Records taken from a collection:
┏━━

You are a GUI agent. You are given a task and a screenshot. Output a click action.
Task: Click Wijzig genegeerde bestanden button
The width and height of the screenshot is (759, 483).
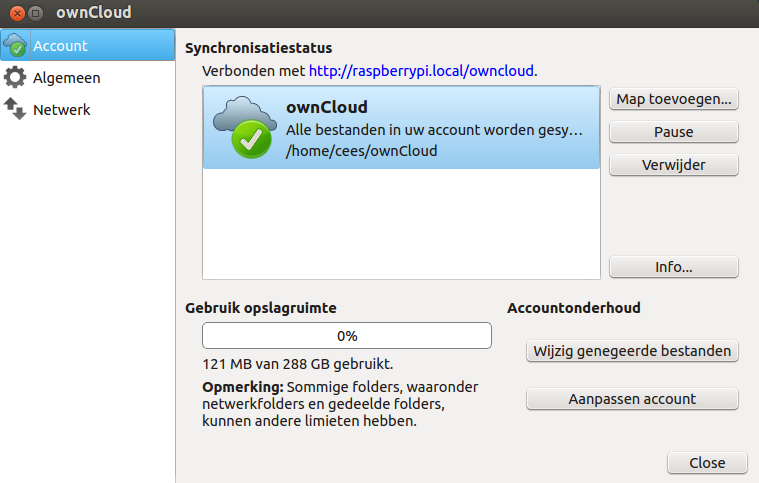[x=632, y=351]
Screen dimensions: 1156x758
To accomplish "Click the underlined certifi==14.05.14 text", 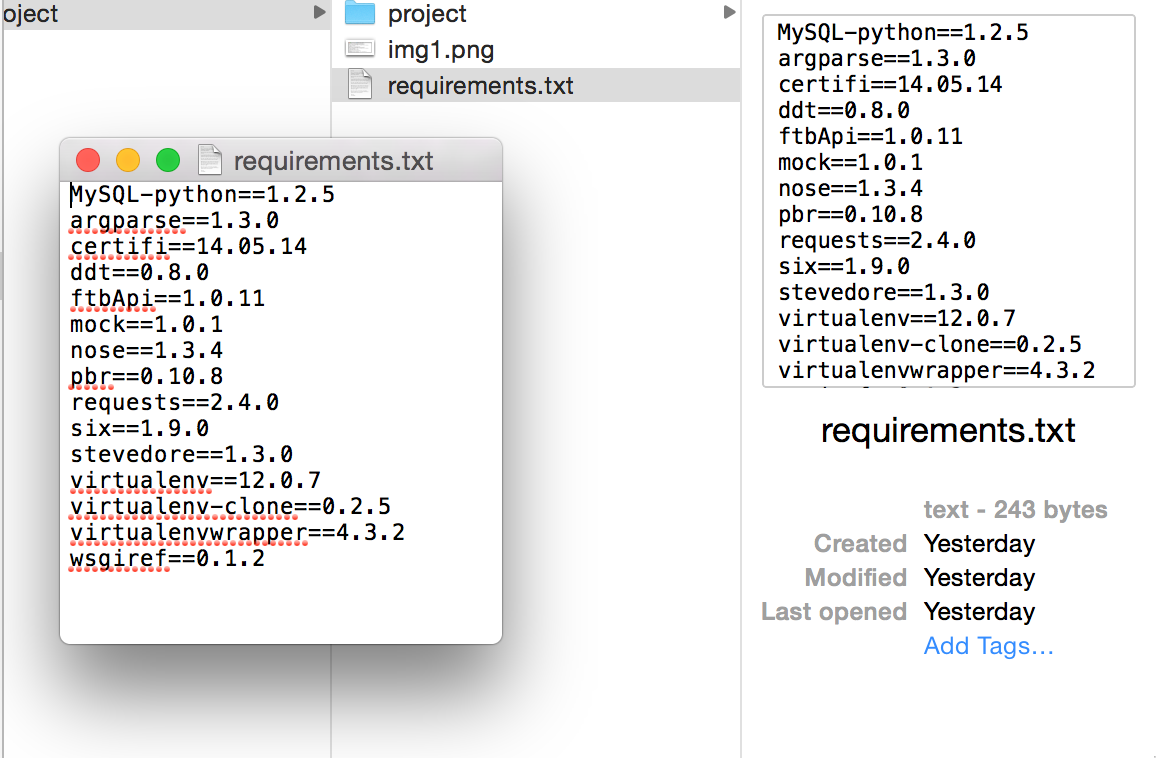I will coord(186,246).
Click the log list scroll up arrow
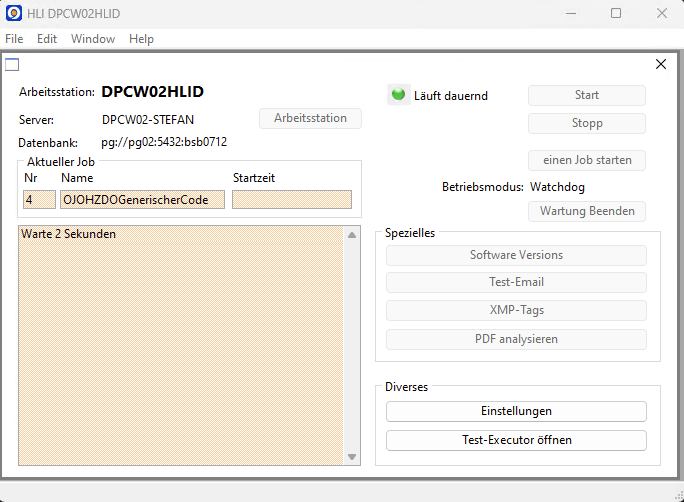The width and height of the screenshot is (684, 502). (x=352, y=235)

┗━━

PROBLEM REQUIREMENTS - Rewrite the data from its beginning through the line containing "[x=632, y=351]", replacing "screenshot" with "screen capture" and keeping everything else unchanged. Omit the pictures from the result.

FULL SOLUTION -
You are a GUI agent. You are given a task and a screen capture. Output a click action.
Task: Click Wijzig genegeerde bestanden button
The width and height of the screen capture is (759, 483).
[x=632, y=351]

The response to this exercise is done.